Dos hombres fueron condenados por importar desde China piezas destinadas a la fabricación de pastillas de éxtasis y por cultivar marihuana con fines de comercialización en la ciudad de Mar del Plata. Un tercer imputado accedió a una suspensión del juicio a prueba en el marco de una causa que la Justicia Federal resolvió en menos de ocho meses.
La investigación se inició en noviembre de 2025 a partir de una denuncia presentada por la Agencia de Recaudación y Control Aduanero (Arca), luego de recibir una alerta internacional sobre la compra de piezas metálicas en China que podían ser utilizadas para fabricar drogas sintéticas. Las encomiendas, provenientes de Shanghái y con destino a Mar del Plata, despertaron las sospechas de los agentes aduaneros en el Aeropuerto Internacional de Ezeiza.
Según la pesquisa, los paquetes eran recibidos por una mujer, quien luego se los entregaba a su entonces pareja, identificado como F.N.R. Ese mismo día, el hombre trasladaba los elementos a E.E.S., considerado uno de los principales responsables de la maniobra. Un tercer envío con el mismo destino terminó de confirmar las sospechas y dio origen a la investigación judicial.
A partir de las tareas encabezadas por la Unidad Fiscal de Mar del Plata, a cargo del fiscal federal Santiago Eyherabide, se ordenaron allanamientos en distintos domicilios de esa ciudad el 19 de marzo pasado. En una vivienda ubicada en la zona portuaria fueron halladas 112 plantas y 204 plantines de marihuana, mientras que en otro inmueble del barrio Playa Grande se secuestraron 200 gramos de cannabis fraccionado para la venta, además de una camioneta de alta gama, que fue decomisada.
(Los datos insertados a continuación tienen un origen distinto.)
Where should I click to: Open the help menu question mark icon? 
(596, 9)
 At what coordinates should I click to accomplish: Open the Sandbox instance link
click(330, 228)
La investigación también permitió identificar a un segundo involucrado, A.N.M., quien tenía bajo su custodia 277 plantas adultas y 220 plantines de marihuana, además de un arma de guerra calibre .38. En total, los procedimientos permitieron secuestrar más de 800 plantas y plantines de cannabis, además de los insumos importados para elaborar comprimidos de éxtasis.
Si bien los investigadores determinaron que los acusados habían adquirido moldes y piezas aptas para fabricar pastillas sintéticas, nunca encontraron MDMA, el principio activo indispensable para producir éxtasis. Sin embargo, la gran cantidad de marihuana secuestrada y el resto de las pruebas reunidas permitieron avanzar con las condenas.
Como resultado del acuerdo alcanzado con la Fiscalía, E.E.S. fue condenado a cuatro años y tres meses de prisión, además del pago de una multa superior a los 4,6 millones de pesos. En tanto, A.N.M. recibió una pena de cuatro años y seis meses de prisión y una multa de 5,5 millones de pesos, también por la tenencia de un arma de guerra. Por su parte, F.N.R. obtuvo una probation por dos años, deberá cumplir reglas de conducta y entregar al Estado 1.700 dólares que habían sido secuestrados durante los allanamientos.